Exercise details:
Change "checkbox" to "toggle" in the stretch from the start of the entries through the line containing "(x=824, y=146)", and write that stretch out again with everything else left as is. Omit the pictures from your answer.

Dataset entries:
* * * * * * *

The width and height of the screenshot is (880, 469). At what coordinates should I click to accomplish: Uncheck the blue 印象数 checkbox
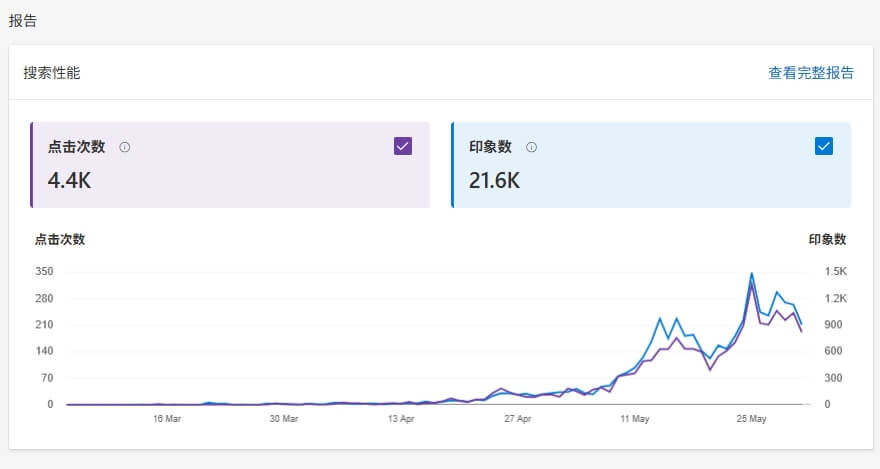(x=824, y=146)
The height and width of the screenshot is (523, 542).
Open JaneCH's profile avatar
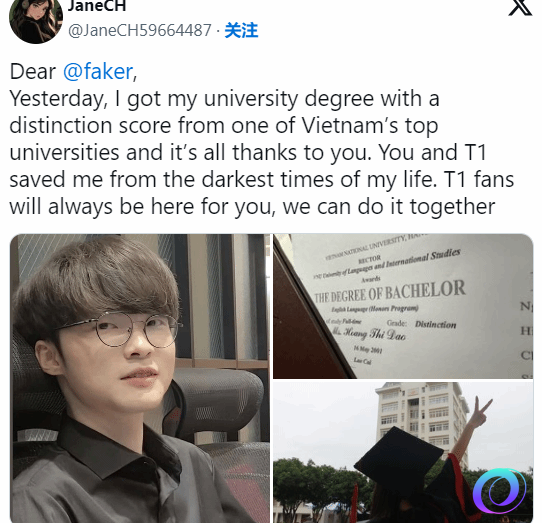pos(36,20)
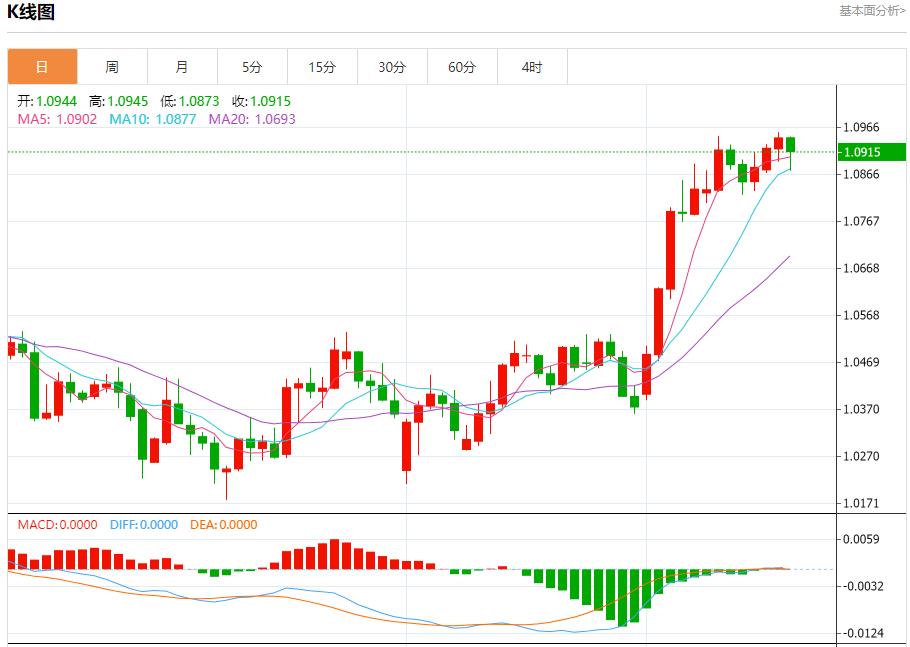The image size is (910, 647).
Task: Click the latest green candlestick
Action: click(790, 145)

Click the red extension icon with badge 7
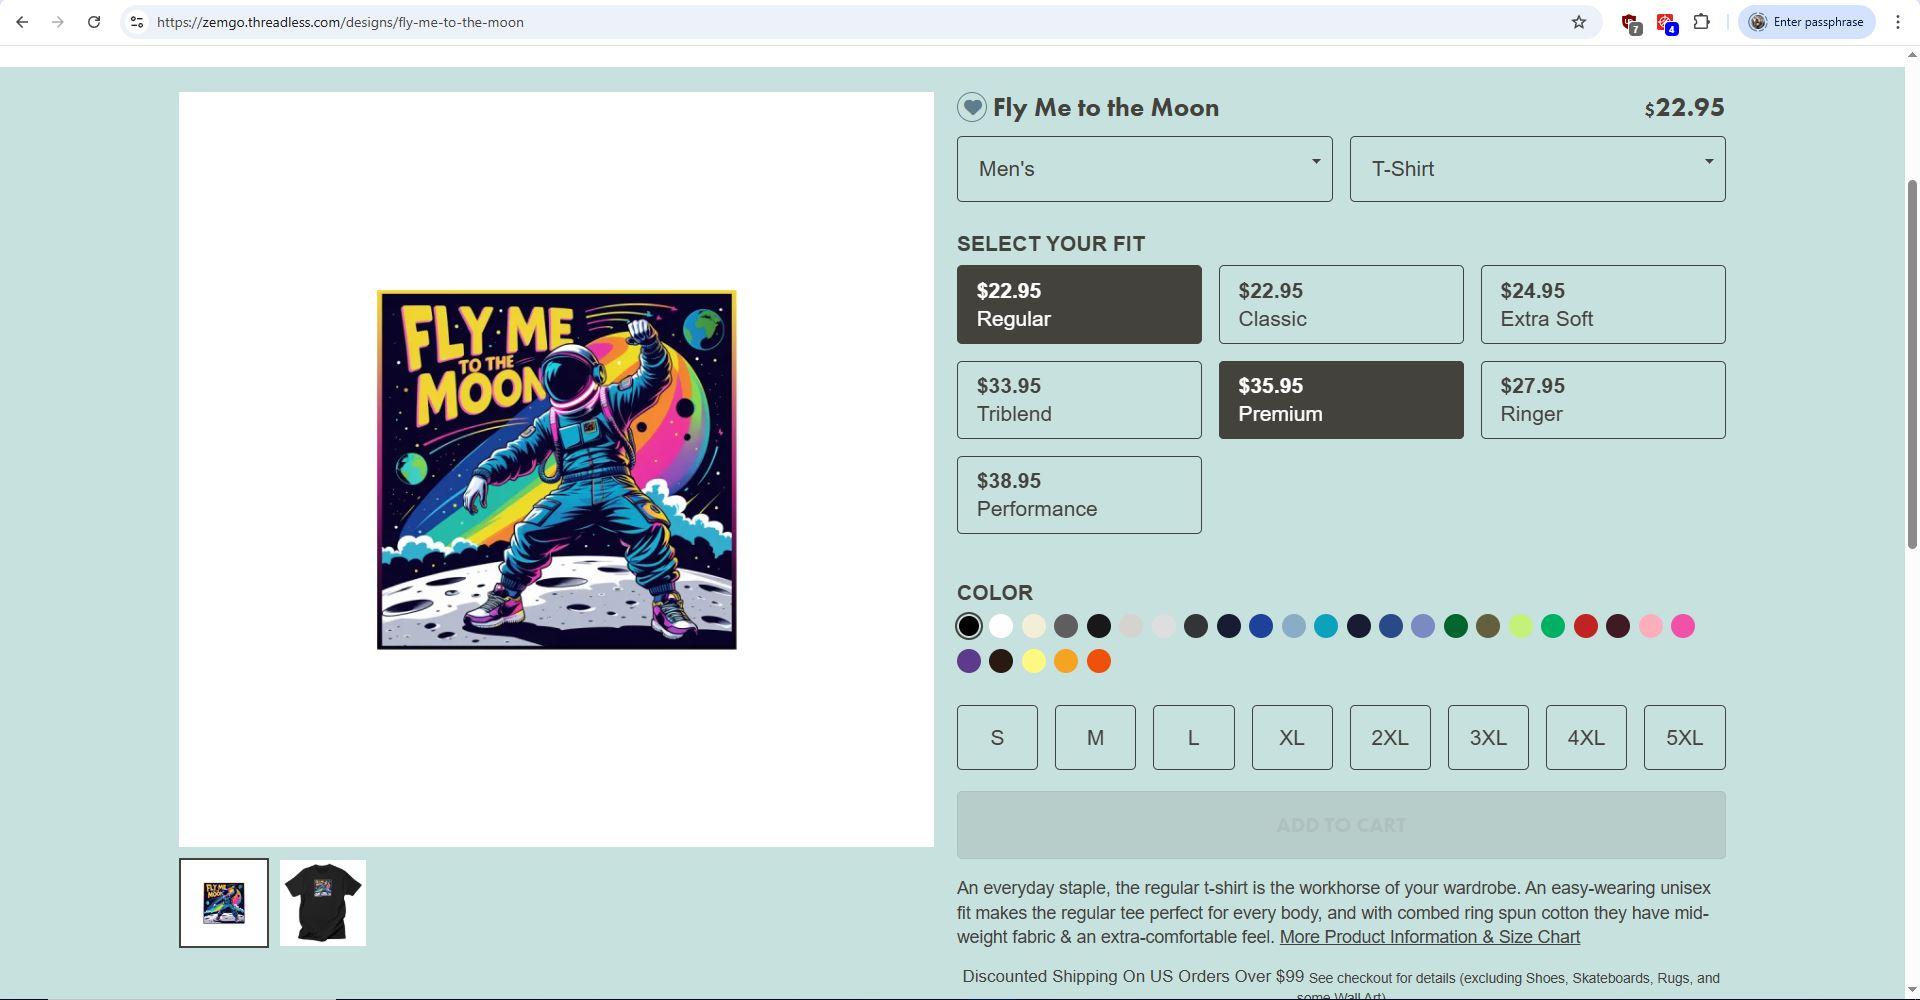pos(1630,23)
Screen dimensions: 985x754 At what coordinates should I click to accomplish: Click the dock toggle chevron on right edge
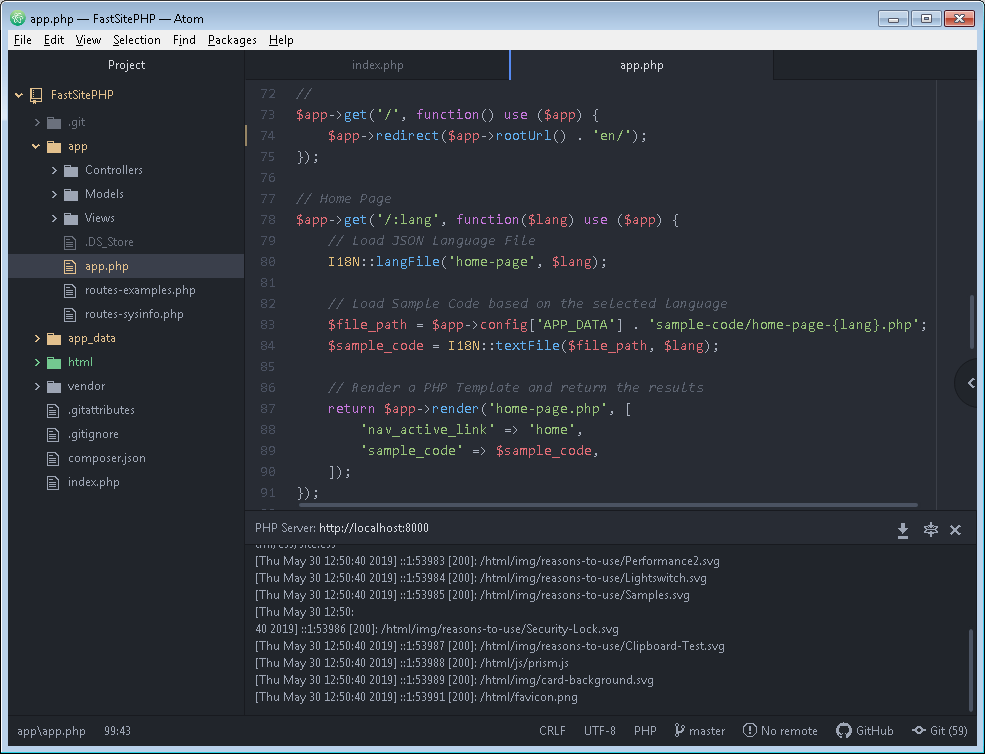click(970, 382)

* * * * * * *

Solution to the exercise:
The width and height of the screenshot is (880, 469). At what coordinates should I click to accomplish: Uncheck the blue 印象数 toggle
(x=824, y=146)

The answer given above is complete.